Stated task:
Reproduce the material from the line containing "The image size is (388, 417)." up to and including the line containing "(x=184, y=31)", substituting "Where do I click to" for every occurrence of "Where should I click to" and changing nothing else.

Materials provided:
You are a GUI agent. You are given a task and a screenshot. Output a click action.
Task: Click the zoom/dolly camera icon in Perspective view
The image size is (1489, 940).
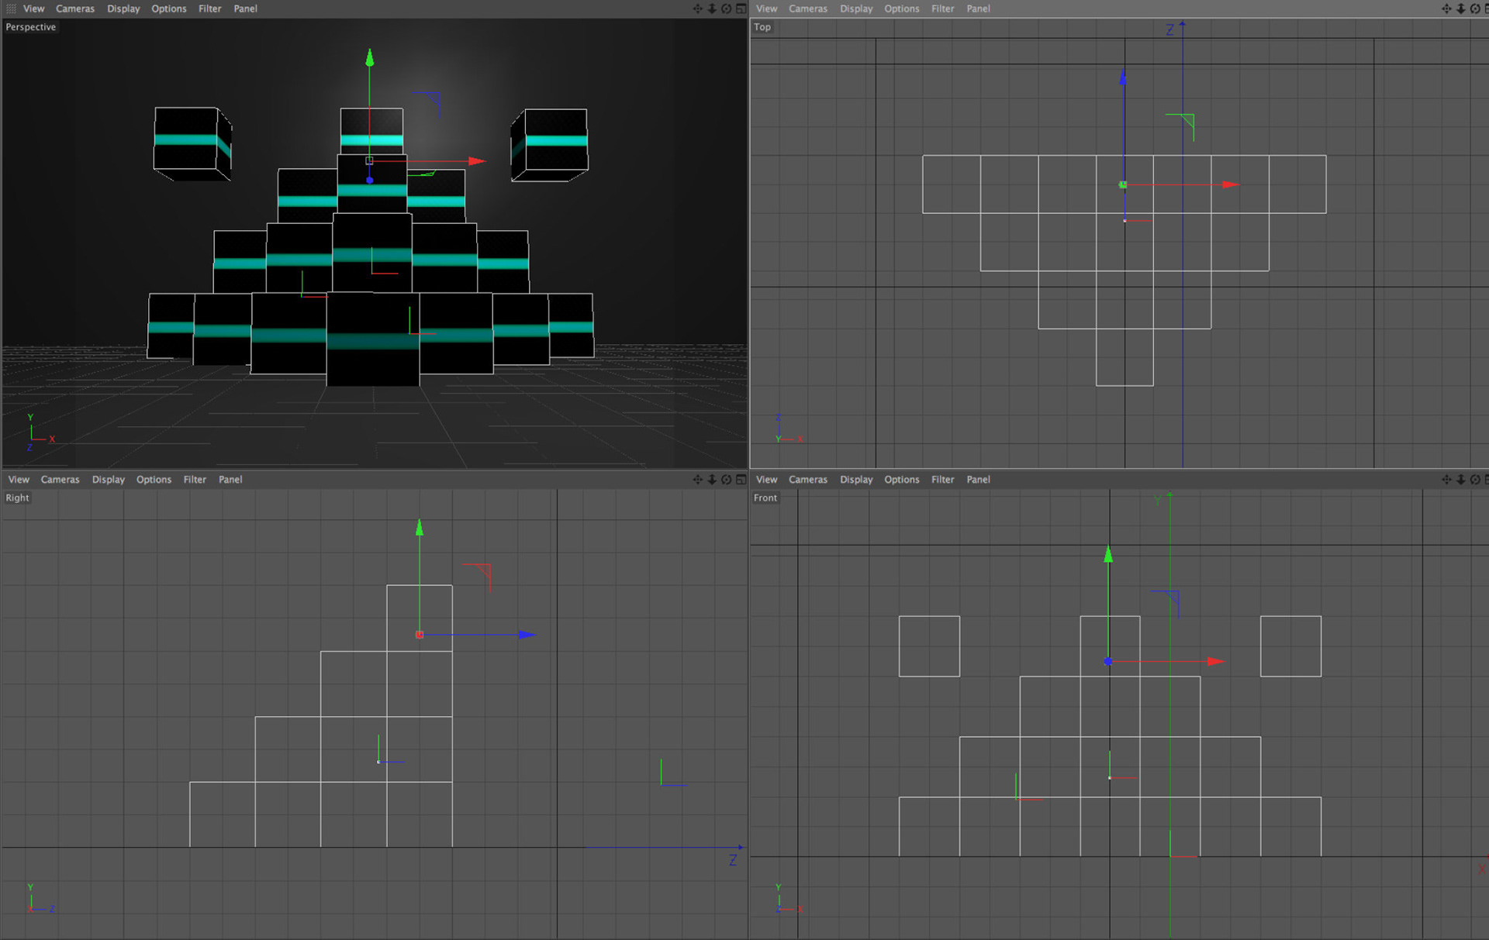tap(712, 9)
* * *
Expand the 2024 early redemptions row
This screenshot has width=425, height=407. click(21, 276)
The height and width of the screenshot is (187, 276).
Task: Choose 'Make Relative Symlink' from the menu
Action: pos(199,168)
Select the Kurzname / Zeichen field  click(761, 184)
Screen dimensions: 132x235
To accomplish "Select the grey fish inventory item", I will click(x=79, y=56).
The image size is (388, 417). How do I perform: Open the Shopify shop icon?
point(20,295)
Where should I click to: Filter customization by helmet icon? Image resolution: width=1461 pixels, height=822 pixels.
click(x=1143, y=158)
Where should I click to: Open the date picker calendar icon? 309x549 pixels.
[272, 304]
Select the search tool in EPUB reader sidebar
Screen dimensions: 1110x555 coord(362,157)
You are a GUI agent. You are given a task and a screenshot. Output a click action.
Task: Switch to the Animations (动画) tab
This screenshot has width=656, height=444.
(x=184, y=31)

Solution for this problem:
The image size is (388, 417). How do I perform: Open the Shopify shop icon?
point(20,295)
Where do I click to: Filter customization by helmet icon? Image resolution: width=1461 pixels, height=822 pixels.
click(x=1143, y=158)
Where do I click to: Open the date picker calendar icon? 309x549 pixels.
[272, 304]
Select the search tool in EPUB reader sidebar
Screen dimensions: 1110x555 coord(362,157)
You are a GUI agent. You are given a task and a screenshot. Output a click action.
Task: Switch to the Animations (动画) tab
This screenshot has width=656, height=444.
(x=184, y=31)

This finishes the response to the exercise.